_Required tasks_
1. In the trade transcript below, translate this sentence into Spanish: "It's a North American manufacturing system, not a US versus Mexico system."
2. According to the trade transcript below, about how much US value does the typical import from Mexico contain?

Beckworth: Yes. So it doesn't make a lot of sense. Even with I think this being made clear, the president still said he's not bluffing, but I think Senator Cruz is one example, he's in Texas. He's very much aware of this interdependency, and he knows it would harm jobs in Texas, so he's not very happy about it, and maybe others will push back as well. But I wanted just to share some numbers with you and some listeners, kind of website from American University, where it looks at automobiles specific makes and how much is made in Mexico, what percent is made in Canada. I also want to look up what are the best selling cars in the US, which maybe that's not a good sample. Maybe you want to look at the ones that are exported too.
Beckworth: But the top-selling vehicle in the US is the Ford F-150s, 250, 350, those pickup trucks of Ford. 15 percent of them are made in Mexico. 15 percent, nontrivial amount, and then only 65 percent of it is made in the US or Canada. If you go down the list, number two was a Chevy Silverado. 44 percent of that is made in Mexico, 46 percent made in the US. I mean, at the high end, this is going to an extreme, this car isn't in the top seller list, but the Ford Fiesta, 70 percent of that is made in Mexico, 10 percent in the US. The Chevy Equinox, 40 percent in the Mexico, 45 percent in the US, in Canada. So this all speaks to this point. It's a North American manufacturing system, not a US versus Mexico system.
Griswold: Yes. So those are great numbers. You notice the pattern, under the higher the value of the vehicle, the big SUV and the pickup trucks, the more value in the United States. So as you'd expect from trade, we've held on to the higher end production, the lower value, lower margin of vehicles, the Chevy Cruze, the Ford Fiesta, those tend to be made in Mexico. Of course, David, I don't know if those numbers include services or not, but we retain the design, the engineering, and then of course, you make money off the marketing and the dealerships and all that. So it's been great. The kind of a handy figure I've come across is that the typical import from Mexico contains about 40 percent US value. That's across automobiles, manufacturing, and that sort of stuff. So when we slap duties on imports from Mexico, we're tariffing our own stuff as well.
Beckworth: Right. So we're talking about potential job losses in the United States. What's even more remarkable about this as it's happening in the context of the administration trying to pass a USMCA or NAFTA 2.0. So on one hand of the administration is like, let's get this passed, let's push it through Congress. The other hand's like, let's start a trade war with Mexico. So it seems like one hand's not talking to the other. So tell us about what's going on with USMCA right now.
Griswold: Yes. So the US-Mexico-Canada agreement is the revision of the North American Free Trade Agreement that the Trump administration's negotiated with Canada and Mexico. David, it has pluses and minuses. The pluses of USMCA, NAFTA was a negotiated 25 years ago before we had the internet, and the world's changed a lot since then. So USMCA has chapters on enhanced intellectual property protection, digital trade, de Minimis, which is the minimum amount that goods can come in and not pay duties. That's very important to a small and medium-size enterprises and digital commerce and a number of other features that were sort of a natural upgrade. I mean, one of the ironies is a lot of this was in the Trans-Pacific Partnership, which included Canada and Mexico. That was a kind of NAFTA 2.0, but anyway, another irony there.

_Collected data_
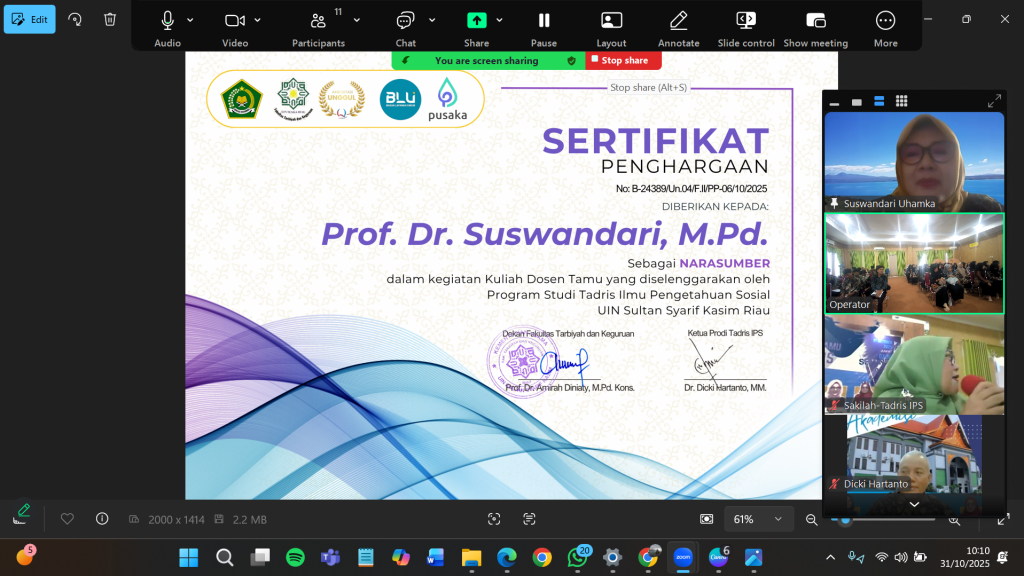Open the Participants panel
This screenshot has height=576, width=1024.
pyautogui.click(x=318, y=21)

_Solutions for each task_
1. Es un sistema de manufactura norteamericano, no un sistema de Estados Unidos contra México.

2. About 40 percent.